What the task requires:
The full set of records is to be reproduced verbatim.

Materials provided:
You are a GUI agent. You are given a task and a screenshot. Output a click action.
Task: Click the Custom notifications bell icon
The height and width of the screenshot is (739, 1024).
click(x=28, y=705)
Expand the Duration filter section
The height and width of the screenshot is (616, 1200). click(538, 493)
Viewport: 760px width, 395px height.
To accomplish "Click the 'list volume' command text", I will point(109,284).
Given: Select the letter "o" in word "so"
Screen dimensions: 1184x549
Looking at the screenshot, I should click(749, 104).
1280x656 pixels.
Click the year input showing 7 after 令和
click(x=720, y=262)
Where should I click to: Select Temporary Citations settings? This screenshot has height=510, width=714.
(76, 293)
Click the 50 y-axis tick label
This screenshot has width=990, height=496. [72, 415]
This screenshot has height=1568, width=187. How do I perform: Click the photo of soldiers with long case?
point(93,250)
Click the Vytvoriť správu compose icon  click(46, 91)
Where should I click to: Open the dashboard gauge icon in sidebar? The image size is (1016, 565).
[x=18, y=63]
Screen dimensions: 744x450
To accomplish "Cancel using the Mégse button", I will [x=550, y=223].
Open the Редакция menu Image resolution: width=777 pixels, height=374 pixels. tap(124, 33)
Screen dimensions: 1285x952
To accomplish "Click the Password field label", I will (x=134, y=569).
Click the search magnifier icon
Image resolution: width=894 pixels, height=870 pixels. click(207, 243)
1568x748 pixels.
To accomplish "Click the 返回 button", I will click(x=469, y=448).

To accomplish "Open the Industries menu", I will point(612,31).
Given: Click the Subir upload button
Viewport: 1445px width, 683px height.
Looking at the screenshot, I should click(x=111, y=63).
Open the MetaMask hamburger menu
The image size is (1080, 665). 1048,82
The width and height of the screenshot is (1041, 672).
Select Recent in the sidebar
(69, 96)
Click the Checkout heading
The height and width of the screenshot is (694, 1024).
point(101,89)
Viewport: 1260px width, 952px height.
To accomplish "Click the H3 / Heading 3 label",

Result for this exercise:
You are a GUI agent. You are given a task and a screenshot. Output a click action.
Task: Click the Custom notifications bell icon
The height and width of the screenshot is (739, 1024).
click(x=28, y=705)
Expand the Duration filter section
The height and width of the screenshot is (616, 1200). click(538, 493)
Viewport: 760px width, 395px height.
To accomplish "Click the 'list volume' command text", I will point(109,284).
Given: Select the letter "o" in word "so"
Screen dimensions: 1184x549
Looking at the screenshot, I should click(749, 104).
1280x656 pixels.
Click the year input showing 7 after 令和
click(x=720, y=262)
Where should I click to: Select Temporary Citations settings? This screenshot has height=510, width=714.
(76, 293)
Click the 50 y-axis tick label
This screenshot has width=990, height=496. [72, 415]
This screenshot has height=1568, width=187. How do I perform: Click the photo of soldiers with long case?
point(93,250)
Click the Vytvoriť správu compose icon  click(46, 91)
Where should I click to: Open the dashboard gauge icon in sidebar? The image size is (1016, 565).
[x=18, y=63]
Screen dimensions: 744x450
To accomplish "Cancel using the Mégse button", I will [x=550, y=223].
Open the Редакция menu Image resolution: width=777 pixels, height=374 pixels. tap(124, 33)
Screen dimensions: 1285x952
To accomplish "Click the Password field label", I will (x=134, y=569).
Click the search magnifier icon
Image resolution: width=894 pixels, height=870 pixels. click(207, 243)
1568x748 pixels.
To accomplish "Click the 返回 button", I will click(x=469, y=448).

To accomplish "Open the Industries menu", I will point(612,31).
Given: Click the Subir upload button
Viewport: 1445px width, 683px height.
Looking at the screenshot, I should click(x=111, y=63).
Open the MetaMask hamburger menu
The image size is (1080, 665). 1048,82
The width and height of the screenshot is (1041, 672).
Select Recent in the sidebar
(69, 96)
Click the Checkout heading
The height and width of the screenshot is (694, 1024).
point(101,89)
Viewport: 1260px width, 952px height.
To accomplish "Click the H3 / Heading 3 label",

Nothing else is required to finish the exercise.